Scott Norwood

Scott Norwood
Wide Right started it all.

Thursday, September 30, 2010

Down the Dark Path: Sports Video Games

I grew up in the age of Atari and Nintendo (back when the NES Classic Console was just called Nintendo), so video gaming has been a large part of my life. Games serve as a substitute for real ability, so when I take the Cubs to the World Series or the Texans to multiple Super Bowls (with Marshall Faulk as my running back), there is a sense of pride and accomplishment. Dre takes that to the Nth degree, playing games on the real MLB, NFL, and NBA schedules. We even have home-made heroes in the players that the game literally makes up out of thin air.
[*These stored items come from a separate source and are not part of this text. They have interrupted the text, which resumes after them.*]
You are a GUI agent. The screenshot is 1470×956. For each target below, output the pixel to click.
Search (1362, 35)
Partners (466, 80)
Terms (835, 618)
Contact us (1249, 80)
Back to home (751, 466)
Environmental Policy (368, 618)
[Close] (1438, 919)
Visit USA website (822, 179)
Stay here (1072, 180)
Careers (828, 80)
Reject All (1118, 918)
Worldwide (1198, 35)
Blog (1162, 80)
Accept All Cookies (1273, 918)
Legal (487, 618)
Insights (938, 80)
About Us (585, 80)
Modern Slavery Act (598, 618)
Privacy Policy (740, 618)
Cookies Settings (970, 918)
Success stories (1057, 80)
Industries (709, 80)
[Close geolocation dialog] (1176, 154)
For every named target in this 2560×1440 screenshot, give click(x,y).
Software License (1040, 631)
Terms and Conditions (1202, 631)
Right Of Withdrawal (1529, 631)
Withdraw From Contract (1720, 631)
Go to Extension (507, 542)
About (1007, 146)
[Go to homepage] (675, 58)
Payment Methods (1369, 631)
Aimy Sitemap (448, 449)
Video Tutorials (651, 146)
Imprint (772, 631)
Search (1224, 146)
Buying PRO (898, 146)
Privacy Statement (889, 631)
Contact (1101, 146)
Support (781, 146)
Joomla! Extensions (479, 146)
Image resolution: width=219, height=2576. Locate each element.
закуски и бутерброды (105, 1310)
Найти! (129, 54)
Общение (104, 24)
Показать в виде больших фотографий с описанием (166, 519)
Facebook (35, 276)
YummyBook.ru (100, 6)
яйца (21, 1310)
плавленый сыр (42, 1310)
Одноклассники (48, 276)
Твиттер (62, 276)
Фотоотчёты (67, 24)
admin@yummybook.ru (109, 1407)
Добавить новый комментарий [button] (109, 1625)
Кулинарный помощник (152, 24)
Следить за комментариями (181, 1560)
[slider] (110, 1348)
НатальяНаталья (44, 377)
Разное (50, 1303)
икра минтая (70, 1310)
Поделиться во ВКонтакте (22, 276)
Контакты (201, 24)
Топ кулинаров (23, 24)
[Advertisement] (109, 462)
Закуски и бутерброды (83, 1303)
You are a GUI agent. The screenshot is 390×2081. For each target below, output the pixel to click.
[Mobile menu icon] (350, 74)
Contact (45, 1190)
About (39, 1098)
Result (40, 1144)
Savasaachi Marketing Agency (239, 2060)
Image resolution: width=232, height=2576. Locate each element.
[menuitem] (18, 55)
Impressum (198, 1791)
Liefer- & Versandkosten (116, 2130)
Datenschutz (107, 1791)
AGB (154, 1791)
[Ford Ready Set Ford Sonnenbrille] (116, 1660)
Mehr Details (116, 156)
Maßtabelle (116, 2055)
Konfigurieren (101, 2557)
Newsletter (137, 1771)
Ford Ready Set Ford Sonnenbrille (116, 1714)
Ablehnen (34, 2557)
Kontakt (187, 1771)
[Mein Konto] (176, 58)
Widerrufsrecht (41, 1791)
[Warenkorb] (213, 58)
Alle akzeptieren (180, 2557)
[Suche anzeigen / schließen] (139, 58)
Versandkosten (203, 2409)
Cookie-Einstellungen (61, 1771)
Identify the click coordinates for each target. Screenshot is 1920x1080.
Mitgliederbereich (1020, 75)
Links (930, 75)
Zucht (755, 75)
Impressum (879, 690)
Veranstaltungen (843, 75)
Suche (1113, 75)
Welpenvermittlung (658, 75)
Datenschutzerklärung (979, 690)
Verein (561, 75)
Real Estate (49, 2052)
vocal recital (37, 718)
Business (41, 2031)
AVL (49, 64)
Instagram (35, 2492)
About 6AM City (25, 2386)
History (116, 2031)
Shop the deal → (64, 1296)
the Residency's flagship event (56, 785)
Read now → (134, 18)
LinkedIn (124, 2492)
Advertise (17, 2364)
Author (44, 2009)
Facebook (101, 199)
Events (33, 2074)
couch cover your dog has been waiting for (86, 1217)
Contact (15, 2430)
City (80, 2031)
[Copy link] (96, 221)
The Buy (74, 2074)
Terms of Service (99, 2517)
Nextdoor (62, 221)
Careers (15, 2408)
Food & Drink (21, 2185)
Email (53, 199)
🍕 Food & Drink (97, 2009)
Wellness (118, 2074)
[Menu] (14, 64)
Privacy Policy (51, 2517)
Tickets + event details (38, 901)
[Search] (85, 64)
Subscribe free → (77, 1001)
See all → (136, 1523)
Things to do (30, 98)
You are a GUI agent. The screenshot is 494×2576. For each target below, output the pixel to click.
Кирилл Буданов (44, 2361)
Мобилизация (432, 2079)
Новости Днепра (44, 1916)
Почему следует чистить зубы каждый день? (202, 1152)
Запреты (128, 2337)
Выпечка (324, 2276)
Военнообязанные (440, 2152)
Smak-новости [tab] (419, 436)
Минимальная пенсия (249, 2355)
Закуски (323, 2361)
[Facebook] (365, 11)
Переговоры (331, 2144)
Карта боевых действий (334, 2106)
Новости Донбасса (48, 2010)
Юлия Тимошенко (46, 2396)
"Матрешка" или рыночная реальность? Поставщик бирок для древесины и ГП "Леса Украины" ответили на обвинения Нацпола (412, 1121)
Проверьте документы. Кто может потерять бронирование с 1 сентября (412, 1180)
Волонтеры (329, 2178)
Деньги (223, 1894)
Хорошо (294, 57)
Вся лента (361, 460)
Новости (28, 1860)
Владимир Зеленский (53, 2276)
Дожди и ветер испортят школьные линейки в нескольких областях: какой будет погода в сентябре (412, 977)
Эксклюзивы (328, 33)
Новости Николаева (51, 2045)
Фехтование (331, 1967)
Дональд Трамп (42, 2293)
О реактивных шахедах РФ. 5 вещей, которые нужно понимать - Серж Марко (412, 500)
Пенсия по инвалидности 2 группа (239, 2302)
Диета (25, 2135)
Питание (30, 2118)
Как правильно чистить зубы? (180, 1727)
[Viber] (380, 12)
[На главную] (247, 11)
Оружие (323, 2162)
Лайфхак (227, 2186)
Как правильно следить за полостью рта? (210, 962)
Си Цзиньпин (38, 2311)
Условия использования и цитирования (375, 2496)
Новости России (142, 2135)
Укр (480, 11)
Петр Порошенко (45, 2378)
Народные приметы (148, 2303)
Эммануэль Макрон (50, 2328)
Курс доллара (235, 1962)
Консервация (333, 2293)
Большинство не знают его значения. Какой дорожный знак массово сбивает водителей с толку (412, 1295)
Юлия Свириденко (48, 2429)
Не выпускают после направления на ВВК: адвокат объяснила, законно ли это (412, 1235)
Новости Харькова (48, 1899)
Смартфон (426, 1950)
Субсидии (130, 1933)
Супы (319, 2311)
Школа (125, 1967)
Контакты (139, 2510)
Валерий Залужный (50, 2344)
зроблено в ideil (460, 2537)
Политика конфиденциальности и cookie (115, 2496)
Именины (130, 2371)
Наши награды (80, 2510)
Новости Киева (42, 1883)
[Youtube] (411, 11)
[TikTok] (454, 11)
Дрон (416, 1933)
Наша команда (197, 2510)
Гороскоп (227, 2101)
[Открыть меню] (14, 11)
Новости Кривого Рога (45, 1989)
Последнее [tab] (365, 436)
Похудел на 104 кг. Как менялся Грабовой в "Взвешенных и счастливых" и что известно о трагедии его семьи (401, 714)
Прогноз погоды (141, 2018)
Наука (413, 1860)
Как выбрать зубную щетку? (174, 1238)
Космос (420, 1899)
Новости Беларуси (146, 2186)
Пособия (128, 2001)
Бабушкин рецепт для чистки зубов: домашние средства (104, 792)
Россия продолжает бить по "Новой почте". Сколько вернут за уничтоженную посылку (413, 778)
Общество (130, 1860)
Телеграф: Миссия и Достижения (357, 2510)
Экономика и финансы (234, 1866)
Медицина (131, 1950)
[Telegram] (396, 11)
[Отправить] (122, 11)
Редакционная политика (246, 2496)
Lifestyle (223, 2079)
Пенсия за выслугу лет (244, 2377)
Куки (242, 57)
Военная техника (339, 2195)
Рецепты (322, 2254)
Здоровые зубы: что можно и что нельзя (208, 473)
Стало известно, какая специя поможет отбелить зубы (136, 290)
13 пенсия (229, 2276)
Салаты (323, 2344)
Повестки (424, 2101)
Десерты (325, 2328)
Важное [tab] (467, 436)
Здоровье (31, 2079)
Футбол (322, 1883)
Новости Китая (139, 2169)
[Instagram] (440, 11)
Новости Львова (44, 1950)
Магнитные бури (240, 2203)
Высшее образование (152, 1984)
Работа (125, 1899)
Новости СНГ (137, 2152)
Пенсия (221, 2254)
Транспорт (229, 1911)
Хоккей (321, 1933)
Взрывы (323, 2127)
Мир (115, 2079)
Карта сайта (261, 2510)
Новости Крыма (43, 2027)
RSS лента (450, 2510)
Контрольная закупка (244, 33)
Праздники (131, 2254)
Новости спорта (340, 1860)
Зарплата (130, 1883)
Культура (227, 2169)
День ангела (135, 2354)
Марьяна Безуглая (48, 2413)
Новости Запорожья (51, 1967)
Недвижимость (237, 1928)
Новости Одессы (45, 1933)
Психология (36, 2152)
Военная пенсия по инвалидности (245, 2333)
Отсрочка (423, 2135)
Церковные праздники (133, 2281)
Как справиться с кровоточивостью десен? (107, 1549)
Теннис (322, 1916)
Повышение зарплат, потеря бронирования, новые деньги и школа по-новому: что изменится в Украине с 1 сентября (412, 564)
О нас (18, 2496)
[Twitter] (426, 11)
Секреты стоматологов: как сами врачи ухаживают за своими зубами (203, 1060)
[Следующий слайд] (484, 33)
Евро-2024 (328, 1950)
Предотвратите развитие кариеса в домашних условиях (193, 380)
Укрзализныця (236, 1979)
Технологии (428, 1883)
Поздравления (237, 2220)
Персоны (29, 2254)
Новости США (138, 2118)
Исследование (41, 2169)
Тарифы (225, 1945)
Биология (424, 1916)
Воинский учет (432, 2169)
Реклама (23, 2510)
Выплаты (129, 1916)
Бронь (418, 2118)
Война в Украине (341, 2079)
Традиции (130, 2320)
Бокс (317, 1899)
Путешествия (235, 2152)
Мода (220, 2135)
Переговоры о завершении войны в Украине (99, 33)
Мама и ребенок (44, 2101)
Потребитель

But in the past few years, with ultra-realism becoming the standard of sports gaming franchises, something seems to missing. The players in the sandbox of the sports league they occupy inhabit a utopian society with no ills, hardships, or stupidity. Here's a few things that can be added to these games to make them the ultimate sports gaming experience:
  • Crime & Punishment - Key Attribute: Character - You hear about it every year, the can't miss prospect with the checkered past. He slips down a draft board even though his skill set is unmatched at his position. Let's introduce the Character attribute. Low character makes it more likely that your player will be involved in some sort of conduct detrimental to the league he's in. The randomness of games allows for a multitude of crazy scenarios. But imagine your star quarterback is accused of rape in the offseason, or your star safety solicits a prostitute the night before Super Bowl....oh crap, those things really happened. Let's say your player is involved in high stakes moose fighting, or runs down hookers in his H3, or shoots his limo driver...crap that last one happened too. See, the realism and the randomness of the act makes the stakes of your fictional franchise that much higher. Better get all the production out of these digital avatars while you can, cuz one of them might snap!
  • The Juice - Key Attribute: Integrity - Forget traning camp or batting practice to bolster your stats, let your player go after the high risk/high reward thrill of being juiced. Sure there is a risk of being caught, but imagine taking a lowly .240 hitting third baseman who never hit more than 16 homers for your franchise and turning him into a 50+ homer superstar (while still maintaining the .240 average). Every day, you run the risk of being caught. Maybe your star player will get called before congress, which would be a separate mini-game. Your choices could be: 1) Lie outright 2) Bill Clinton fingerwag denial 3) Forget how to speak English 4) Not talk about the past 5) Read a prepared statement 6) Admit that you cheated, but only to rebound from injury 7) Claim you thought it was Flaxseed oil......the possibilities are endless.
  • Ridiculous Injuries - Key Attribute: Clumsiness - Want your best pitcher to miss games because he got carpal tunnel from emailing too much, or maybe your punter misses time because he chopped into his leg with an axe in the locker room, or your star QB gets into a freak motorcycle accident....sure you don't WANT that happen. But imagine right before the game you get this message : YOUR STARTING RB WAS GORED RUNNING WITH THE BULLS THIS OFFSEASON, HE WILL MISS 8-12 WEEKS RECOVERING. You'd be all like WTF!! but then you'd be like "wow, this game is pretty cool."
  • Death - Key Attribute: There is no stat for when the reaper comes calling - We see it every season or so, a player in some sports league just ups and dies. It happens. They eat bullets, get lost at sea, fly their planes into buildings, get killed by drunks. It's a sad reminder that even jacked and juiced up millionaires are mortal. Let their digital representatives suffer the same fate. The death could either inspire the team, or destroy it. Imagine all your NFL guys wearing the decal of the dead player, so for the whole season you are reminded of your fictional loss. Would you play harder for the fallen teammate? You bet your ass you would.
  • Sex - Key Attribute: Integrity (again) and Marital Status - Maybe the juice isn't your weakness, maybe it's the ladies. Maybe your players are Derek Jeter, unmarried and free to woo the ladies. Maybe they are Tiger Woods.....
  • Locker Room Cancers - Key Attribute: Douchebaggery - What better way to splinter your franchise than to have a seemingly productive player become a cancer on the team. Maybe your star pitcher just turns into a diva, or your star wideout, or your center. Their actions destroy the valuable Chemistry attribute and suddenly team performance is affected. What to do with the cancer? Placate them or bench them, maybe even cut them. Watch the teams chemistry ebb and flow over a long season due to your handling of the locker room.
There's just some suggestions. Sure, no sports union would ever allow the seedier side of life to enter the digital realm, but it sure would be fun.

1 comment:

  1. You is silly. What would be the on-field consequences in the Sex category? Antonio Cromartie has 36 kids by 32 hoes, but it's not like he worries himself by learning their personalities or names or race or anything, so it's hard to figure how he's affected. And I kinda figure the video games account for death already, or that's what it seems when I have a player put together a decent season for me at age 29 only to have him retire in the offseason. I like to assume he got drunk with Tony LaRussa and drove into a ditch, because it makes no sense for him to just quit.